Nice exercise; sit with the domain expert in just 2 h. Then build the complete system (or at least the domain model). You will fail! But you will raise some important questions. Now go back to the domain expert again and ask those questions. Sit again in 2 h. Delete the code you did the first day. Rinse, lather, repeat.
Don’t write a CQRS framework. Hey, don’t even USE a CQRS framework. Just do it! You should be able to be up and running with something giving business value in a day. Otherwise you might be focusing on the wrong thing.
Use frameworks for stuff that would take a long time to write it yourself. CQRS could be (and is) written in 200 lines - don’t use a framework. MVC would take considerably longer than that. :)
Richard Öberg on Event sourcing explained
Richard will talk about what event sourcing is needed for and what it will give you.
I was probably a bit tired but this didn’t grasp me. Richard shows some concise code written in his framework. Ironically Greg Young spent about 40 % of his talk on how you shouldn’t write framework.

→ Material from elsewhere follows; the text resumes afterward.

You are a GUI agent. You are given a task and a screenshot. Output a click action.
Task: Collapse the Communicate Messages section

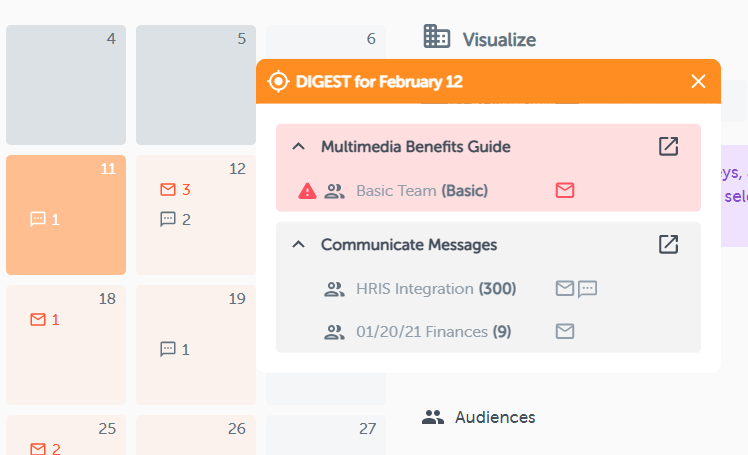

I liked Richards concept of exposing the events as ATOM feeds. He saves them in JSON format and can then expose them as ATOM feeds for reporting for example. Or send them further to other services.
Storing the events in the first place opens a lot of possibilities; domain events that informs other parts of the system or other systems, reporting, replication, backup and an audit log for free.
By storing the events as the come in gives you a much more fine grained control.
I personally think is that to sell event sourcing to business is a bit scary. But you could probably do ES anyway by simply have a reporting database that is kept in sync with the event source. So that there still is a relation database that most businesses are used to.
I had great discussions with colleagues and friends on CQRS and Specification by example. Again struck by the fact that best learning is taking place in the breaks. Hard to sum up in blog posts though. :)
Gojko Adzic on Sleeping with the enemy
Again Gojko is talking about something that really struck a chord with me. So why is testers and developers; us and them? Why does developers “know” more about “developing” and tester more about “testing” than developers?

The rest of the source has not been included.